And then later that day I sent an email containing what I thought was a very beautiful and extremely cool thing to say: today I lit a candle for your father in the tallest cathedral in Europe.
I hadn't thought of this moment in quite some time - this trip to visit my brother and his partner, which strikes me as just remarkably generous on their part now, was over 15 years ago. I've lived a lot of the life that seemed impossibly huge then. There have been many towns and many prayers and other cathedrals. Some time on after lighting a candle for him I received a box of my sweetheart's father's clothes, sent to me in the mail by her mom. I couldn't or didn't attend the funeral, but I wore his raincoat and his paisley shirt for years and years, quite literally until they were ripped to shreds (I'm still upset about the button-down that my bandmate's wife drunkenly clawed apart after a gig, her engagement ring caught a hole above the pocket while laughing at something I said, literally tore it asunder).

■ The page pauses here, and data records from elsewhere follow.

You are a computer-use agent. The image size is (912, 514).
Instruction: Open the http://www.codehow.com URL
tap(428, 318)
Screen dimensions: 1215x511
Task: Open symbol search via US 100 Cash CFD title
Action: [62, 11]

But over the weekend I went to meet up with my buddy, a friend I met shortly after lighting the candle, after arriving east. Our plan was to rendezvous in Germany, see a spectacularly bizarre and beautiful piece of theater in an abandoned diving pool, and then travel overland to where he's living in Amsterdam. Near the last leg of my trip out there, though, my train never arrived. I asked the agent in the information booth - she said that there was a strike happening and that most of the local trains had been cancelled. But she also said that I could simply take whatever train came to track ten, whenever that happened. And so I waited on the platform and peered into the distance, looking for my connection. And what was there, across the bridge, looming over the next town over? The two twin spires, piercing, as huge as I suddenly remembered.
But what about you? What is looming in the distance? What is something you remember from 15 years ago, vividly and of-a-sudden? Are you asking to play the beautiful pianos around you?